The first issue raised was that we failed to present evidence that no preexisting underlying lesions existed. As stated in the article [1], the patients were in an immunocompetent state and had no recognized underlying lesions of the lung. It is difficult to prove that they did not have underlying lung disease, even with the help of previous chest CT scans with normal findingsand these are unavailable in the clinical setting most of the time. We agree that the process of proving that patients were without underlying lung disease was limited, and discussion of the process was further shortened during revision of the manuscript. However, the patients discussed in the article were discovered to have an abnormality on chest radiography for the first timeand it was the only abnormality detected on radiography. Subsequent CT depicted the abnormality and confirmed the absence of other underlying parenchymal abnormalities. These patients had no underlying lung disease clinically. None had a history of pulmonary disease or abnormal findings on radiography of the chest. All were in a nonneutropenic immunocompetent state and were not taking medication associated with immunosuppression. No patient had known occupational exposure to Aspergillus. No one had asthma. Therefore, we believed that the patients were in an immunocompetent state without underlying lesions of the lung.
The second major concern expressed in Choi's letter regarding our article [1] is our statement of primary noninvasive aspergillosis. Aspergillus organisms cause a variety of pulmonary diseases. Pulmonary aspergillosis can be divided into several typical patterns of disease that are mainly dependent on the patient's immune status and underlying lung architecture. Aspergilloma in immunocompetent hosts, semiinvasive aspergillosis in those in a mildly immunosuppressed state, invasive pulmonary aspergillosis in immunocompromised hosts, and allergic bronchopulmonary aspergillosis in those in a hypersensitive state are well-known manifestations.
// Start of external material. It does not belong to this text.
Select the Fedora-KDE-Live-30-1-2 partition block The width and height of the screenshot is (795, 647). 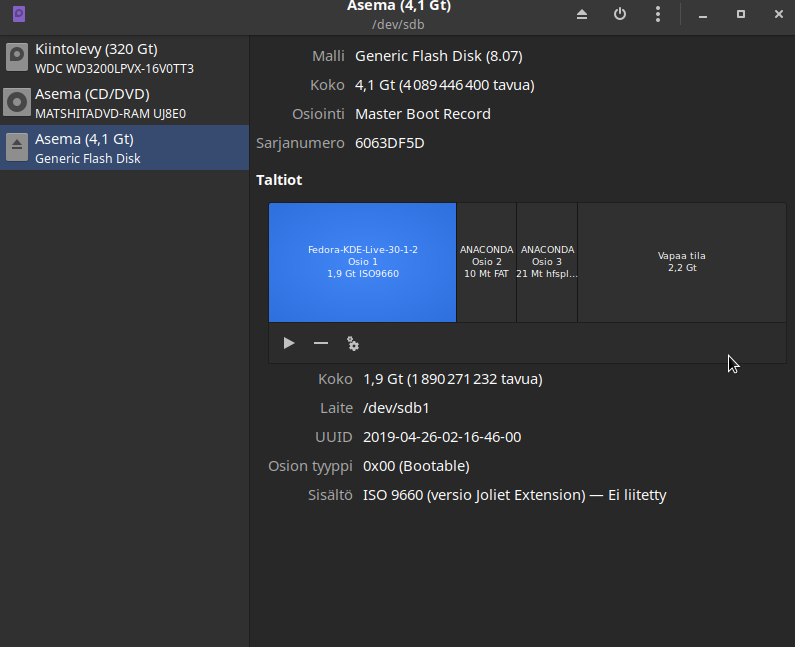pyautogui.click(x=362, y=262)
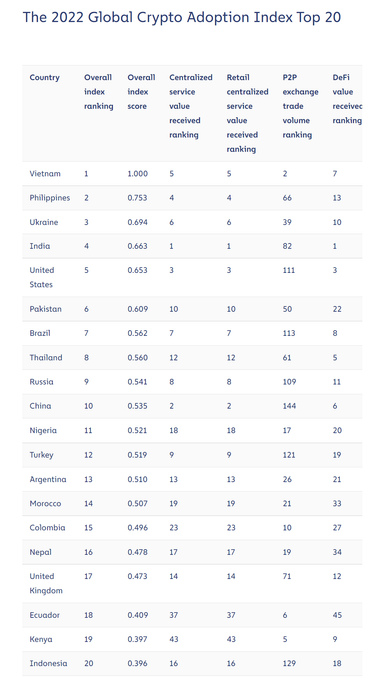Click the Philippines country cell

(50, 198)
However, some patients do not fall into these patterns of aspergillosis, and occasional overlap occurs between various types of aspergillosis [2]. In our article, the absence of prior recognized lung disease separates this form from more typical secondary noninvasive aspergillosis. In addition, the absence of any recognized immunocompromised or hypersensitive states separates this form from more typical secondary invasive aspergillosis, semiinvasive aspergillosis, or allergic bronchopulmonary aspergillosis.
We used the term "primary" because the lesion was detected for the first time in an immunocompetent patient with no recognized underlying lung disease, although our study was limited in proving that no evidence of underlying lung disease was present because we had no previously obtained chest CT scans with normal findings for comparison. For probable pathogenesis explaining some nodule or mass in our article, we quoted Zimmermann and Miller [3], although we did not have the original French article that they cited [4] or the results of the experimental studies it presented. Because our patients had no recognized underlying lung disease, their aspergilloma may have been the result of the fungus having been implanted in a normal bronchus that was gradually dilated by the pressure of the growing fungusrather than by the saprophytic growth in unrecognized preexisting lung cavity, cyst, or bulla. The histologic findings of aspergilloma in our surgical cases were the same as those of secondary invasive aspergillosis; however, these patients showed no other underlying lung disease. We used the term "noninvasive" because aspergilloma without tissue or vascular invasions was revealed histologically in surgical cases.
Aspergillus organisms are able to produce a wide spectrum of diseases, and the cases in our article [1] have differential points distinguishing them from the more typical patterns of aspergillosis. Rather than a new pattern of pulmonary aspergillosis, these cases could be characterized as less noticed or unrecognized by most radiologists.